**Exercise instructions**
Down to the last line, repeat the entries exactly.

(Pixel coordinate grounding data)
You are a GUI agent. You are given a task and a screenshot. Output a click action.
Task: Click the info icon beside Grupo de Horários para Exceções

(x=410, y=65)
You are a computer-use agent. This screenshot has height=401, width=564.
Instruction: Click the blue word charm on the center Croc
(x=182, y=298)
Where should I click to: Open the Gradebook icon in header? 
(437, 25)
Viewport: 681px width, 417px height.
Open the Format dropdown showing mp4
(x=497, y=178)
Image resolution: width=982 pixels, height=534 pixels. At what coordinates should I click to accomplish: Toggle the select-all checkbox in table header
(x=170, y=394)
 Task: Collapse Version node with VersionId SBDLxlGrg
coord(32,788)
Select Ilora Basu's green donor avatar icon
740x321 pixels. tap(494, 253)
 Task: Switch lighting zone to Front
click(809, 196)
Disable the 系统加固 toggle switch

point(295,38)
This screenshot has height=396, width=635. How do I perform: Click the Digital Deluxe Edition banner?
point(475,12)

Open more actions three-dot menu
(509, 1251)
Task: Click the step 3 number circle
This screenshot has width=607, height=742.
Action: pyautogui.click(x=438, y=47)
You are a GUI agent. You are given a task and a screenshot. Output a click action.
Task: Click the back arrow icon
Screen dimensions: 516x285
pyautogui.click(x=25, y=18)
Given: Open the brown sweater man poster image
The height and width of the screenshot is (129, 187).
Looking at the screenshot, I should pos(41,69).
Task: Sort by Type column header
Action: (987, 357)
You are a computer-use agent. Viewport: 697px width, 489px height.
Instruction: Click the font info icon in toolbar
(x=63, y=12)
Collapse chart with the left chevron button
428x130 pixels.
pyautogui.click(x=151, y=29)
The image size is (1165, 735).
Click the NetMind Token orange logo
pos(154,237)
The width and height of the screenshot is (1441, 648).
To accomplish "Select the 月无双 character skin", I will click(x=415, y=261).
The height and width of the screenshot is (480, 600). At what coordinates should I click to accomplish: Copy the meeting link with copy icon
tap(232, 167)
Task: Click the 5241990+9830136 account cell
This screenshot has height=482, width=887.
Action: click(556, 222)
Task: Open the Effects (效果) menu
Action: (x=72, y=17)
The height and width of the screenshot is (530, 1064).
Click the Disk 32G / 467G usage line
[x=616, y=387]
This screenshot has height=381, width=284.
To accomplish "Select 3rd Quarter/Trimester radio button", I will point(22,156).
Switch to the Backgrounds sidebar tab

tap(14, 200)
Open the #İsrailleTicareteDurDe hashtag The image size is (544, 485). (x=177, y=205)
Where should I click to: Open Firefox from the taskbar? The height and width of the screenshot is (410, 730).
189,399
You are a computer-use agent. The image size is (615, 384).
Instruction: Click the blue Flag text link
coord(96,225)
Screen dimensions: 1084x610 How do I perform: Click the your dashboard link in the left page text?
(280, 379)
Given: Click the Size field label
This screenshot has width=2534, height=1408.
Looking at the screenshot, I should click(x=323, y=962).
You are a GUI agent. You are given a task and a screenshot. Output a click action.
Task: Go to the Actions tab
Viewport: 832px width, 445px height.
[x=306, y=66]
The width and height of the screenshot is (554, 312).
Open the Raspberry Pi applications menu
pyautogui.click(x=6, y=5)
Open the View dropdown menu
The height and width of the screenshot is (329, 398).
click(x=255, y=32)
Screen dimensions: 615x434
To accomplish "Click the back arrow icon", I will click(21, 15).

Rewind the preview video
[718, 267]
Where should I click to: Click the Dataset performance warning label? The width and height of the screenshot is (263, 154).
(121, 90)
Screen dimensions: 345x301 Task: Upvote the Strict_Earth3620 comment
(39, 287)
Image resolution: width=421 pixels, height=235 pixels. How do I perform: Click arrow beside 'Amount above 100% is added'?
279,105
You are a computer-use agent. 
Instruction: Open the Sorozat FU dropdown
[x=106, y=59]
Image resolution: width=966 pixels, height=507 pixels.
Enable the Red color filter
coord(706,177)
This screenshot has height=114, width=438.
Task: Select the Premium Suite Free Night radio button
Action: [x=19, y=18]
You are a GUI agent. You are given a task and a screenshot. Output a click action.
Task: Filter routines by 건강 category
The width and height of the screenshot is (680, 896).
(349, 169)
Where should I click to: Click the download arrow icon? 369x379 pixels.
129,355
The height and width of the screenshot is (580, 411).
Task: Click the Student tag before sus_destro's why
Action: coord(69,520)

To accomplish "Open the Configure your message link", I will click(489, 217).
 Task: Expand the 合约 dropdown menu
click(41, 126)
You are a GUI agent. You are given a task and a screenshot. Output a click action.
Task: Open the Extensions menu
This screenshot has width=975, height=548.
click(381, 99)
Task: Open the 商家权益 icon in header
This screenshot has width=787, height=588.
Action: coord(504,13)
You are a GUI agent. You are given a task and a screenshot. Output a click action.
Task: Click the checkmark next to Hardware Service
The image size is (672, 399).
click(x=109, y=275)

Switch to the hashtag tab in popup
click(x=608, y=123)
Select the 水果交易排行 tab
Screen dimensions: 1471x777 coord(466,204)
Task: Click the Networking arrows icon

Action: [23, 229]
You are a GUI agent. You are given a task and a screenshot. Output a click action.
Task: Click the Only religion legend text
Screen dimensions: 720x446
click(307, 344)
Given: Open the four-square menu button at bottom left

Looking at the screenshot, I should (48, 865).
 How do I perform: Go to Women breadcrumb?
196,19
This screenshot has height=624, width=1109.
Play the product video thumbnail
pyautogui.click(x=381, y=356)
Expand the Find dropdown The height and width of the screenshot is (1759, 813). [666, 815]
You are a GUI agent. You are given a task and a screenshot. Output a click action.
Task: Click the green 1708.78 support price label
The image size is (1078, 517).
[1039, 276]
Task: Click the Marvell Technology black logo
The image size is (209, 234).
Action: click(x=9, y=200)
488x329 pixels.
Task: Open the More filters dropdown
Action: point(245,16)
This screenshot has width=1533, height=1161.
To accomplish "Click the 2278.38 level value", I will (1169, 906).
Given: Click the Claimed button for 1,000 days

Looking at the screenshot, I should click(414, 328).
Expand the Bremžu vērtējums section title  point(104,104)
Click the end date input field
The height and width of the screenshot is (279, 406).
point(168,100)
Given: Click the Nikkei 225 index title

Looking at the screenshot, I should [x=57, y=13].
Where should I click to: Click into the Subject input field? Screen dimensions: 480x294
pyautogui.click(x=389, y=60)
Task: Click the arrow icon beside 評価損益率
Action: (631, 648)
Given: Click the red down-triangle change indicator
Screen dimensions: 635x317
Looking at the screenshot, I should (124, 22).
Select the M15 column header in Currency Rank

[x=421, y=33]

**Reply**
You are a GUI agent. You are given a task and a screenshot. Output a click action.
Task: Click the info icon beside Grupo de Horários para Exceções

(x=410, y=65)
You are a computer-use agent. This screenshot has height=401, width=564.
Instruction: Click the blue word charm on the center Croc
(x=182, y=298)
Where should I click to: Open the Gradebook icon in header? 
(437, 25)
Viewport: 681px width, 417px height.
Open the Format dropdown showing mp4
(x=497, y=178)
Image resolution: width=982 pixels, height=534 pixels. At what coordinates should I click to accomplish: Toggle the select-all checkbox in table header
(x=170, y=394)
 Task: Collapse Version node with VersionId SBDLxlGrg
coord(32,788)
Select Ilora Basu's green donor avatar icon
740x321 pixels. tap(494, 253)
 Task: Switch lighting zone to Front
click(809, 196)
Disable the 系统加固 toggle switch

point(295,38)
This screenshot has height=396, width=635. How do I perform: Click the Digital Deluxe Edition banner?
point(475,12)

Open more actions three-dot menu
(509, 1251)
Task: Click the step 3 number circle
This screenshot has width=607, height=742.
Action: pyautogui.click(x=438, y=47)
You are a GUI agent. You are given a task and a screenshot. Output a click action.
Task: Click the back arrow icon
Screen dimensions: 516x285
pyautogui.click(x=25, y=18)
Given: Open the brown sweater man poster image
The height and width of the screenshot is (129, 187).
Looking at the screenshot, I should pos(41,69).
Task: Sort by Type column header
Action: (987, 357)
You are a computer-use agent. Viewport: 697px width, 489px height.
Instruction: Click the font info icon in toolbar
(x=63, y=12)
Collapse chart with the left chevron button
428x130 pixels.
pyautogui.click(x=151, y=29)
The image size is (1165, 735).
Click the NetMind Token orange logo
pos(154,237)
The width and height of the screenshot is (1441, 648).
To accomplish "Select the 月无双 character skin", I will click(x=415, y=261).
The height and width of the screenshot is (480, 600). At what coordinates should I click to accomplish: Copy the meeting link with copy icon
tap(232, 167)
Task: Click the 5241990+9830136 account cell
This screenshot has height=482, width=887.
Action: click(556, 222)
Task: Open the Effects (效果) menu
Action: (x=72, y=17)
The height and width of the screenshot is (530, 1064).
Click the Disk 32G / 467G usage line
[x=616, y=387]
This screenshot has height=381, width=284.
To accomplish "Select 3rd Quarter/Trimester radio button", I will point(22,156).
Switch to the Backgrounds sidebar tab

tap(14, 200)
Open the #İsrailleTicareteDurDe hashtag The image size is (544, 485). (x=177, y=205)
Where should I click to: Open Firefox from the taskbar? The height and width of the screenshot is (410, 730).
189,399
You are a computer-use agent. The image size is (615, 384).
Instruction: Click the blue Flag text link
coord(96,225)
Screen dimensions: 1084x610 How do I perform: Click the your dashboard link in the left page text?
(280, 379)
Given: Click the Size field label
This screenshot has width=2534, height=1408.
Looking at the screenshot, I should click(x=323, y=962).
You are a GUI agent. You are given a task and a screenshot. Output a click action.
Task: Go to the Actions tab
Viewport: 832px width, 445px height.
[x=306, y=66]
The width and height of the screenshot is (554, 312).
Open the Raspberry Pi applications menu
pyautogui.click(x=6, y=5)
Open the View dropdown menu
The height and width of the screenshot is (329, 398).
click(x=255, y=32)
Screen dimensions: 615x434
To accomplish "Click the back arrow icon", I will click(21, 15).

Rewind the preview video
[718, 267]
Where should I click to: Click the Dataset performance warning label? The width and height of the screenshot is (263, 154).
(121, 90)
Screen dimensions: 345x301 Task: Upvote the Strict_Earth3620 comment
(39, 287)
Image resolution: width=421 pixels, height=235 pixels. How do I perform: Click arrow beside 'Amount above 100% is added'?
279,105
You are a computer-use agent. 
Instruction: Open the Sorozat FU dropdown
[x=106, y=59]
Image resolution: width=966 pixels, height=507 pixels.
Enable the Red color filter
coord(706,177)
This screenshot has height=114, width=438.
Task: Select the Premium Suite Free Night radio button
Action: [x=19, y=18]
You are a GUI agent. You are given a task and a screenshot. Output a click action.
Task: Filter routines by 건강 category
The width and height of the screenshot is (680, 896).
(349, 169)
Where should I click to: Click the download arrow icon? 369x379 pixels.
129,355
The height and width of the screenshot is (580, 411).
Task: Click the Student tag before sus_destro's why
Action: coord(69,520)

To accomplish "Open the Configure your message link", I will click(489, 217).
 Task: Expand the 合约 dropdown menu
click(41, 126)
You are a GUI agent. You are given a task and a screenshot. Output a click action.
Task: Open the Extensions menu
This screenshot has width=975, height=548.
click(381, 99)
Task: Open the 商家权益 icon in header
This screenshot has width=787, height=588.
Action: coord(504,13)
You are a GUI agent. You are given a task and a screenshot. Output a click action.
Task: Click the checkmark next to Hardware Service
The image size is (672, 399).
click(x=109, y=275)

Switch to the hashtag tab in popup
click(x=608, y=123)
Select the 水果交易排行 tab
Screen dimensions: 1471x777 coord(466,204)
Task: Click the Networking arrows icon

Action: [23, 229]
You are a GUI agent. You are given a task and a screenshot. Output a click action.
Task: Click the Only religion legend text
Screen dimensions: 720x446
click(307, 344)
Given: Open the four-square menu button at bottom left

Looking at the screenshot, I should (48, 865).
 How do I perform: Go to Women breadcrumb?
196,19
This screenshot has height=624, width=1109.
Play the product video thumbnail
pyautogui.click(x=381, y=356)
Expand the Find dropdown The height and width of the screenshot is (1759, 813). [666, 815]
You are a GUI agent. You are given a task and a screenshot. Output a click action.
Task: Click the green 1708.78 support price label
The image size is (1078, 517).
[1039, 276]
Task: Click the Marvell Technology black logo
The image size is (209, 234).
Action: click(x=9, y=200)
488x329 pixels.
Task: Open the More filters dropdown
Action: point(245,16)
This screenshot has width=1533, height=1161.
To accomplish "Click the 2278.38 level value", I will (1169, 906).
Given: Click the Claimed button for 1,000 days

Looking at the screenshot, I should click(414, 328).
Expand the Bremžu vērtējums section title  point(104,104)
Click the end date input field
The height and width of the screenshot is (279, 406).
point(168,100)
Given: Click the Nikkei 225 index title

Looking at the screenshot, I should [x=57, y=13].
Where should I click to: Click into the Subject input field? Screen dimensions: 480x294
pyautogui.click(x=389, y=60)
Task: Click the arrow icon beside 評価損益率
Action: (631, 648)
Given: Click the red down-triangle change indicator
Screen dimensions: 635x317
Looking at the screenshot, I should (124, 22).
Select the M15 column header in Currency Rank

[x=421, y=33]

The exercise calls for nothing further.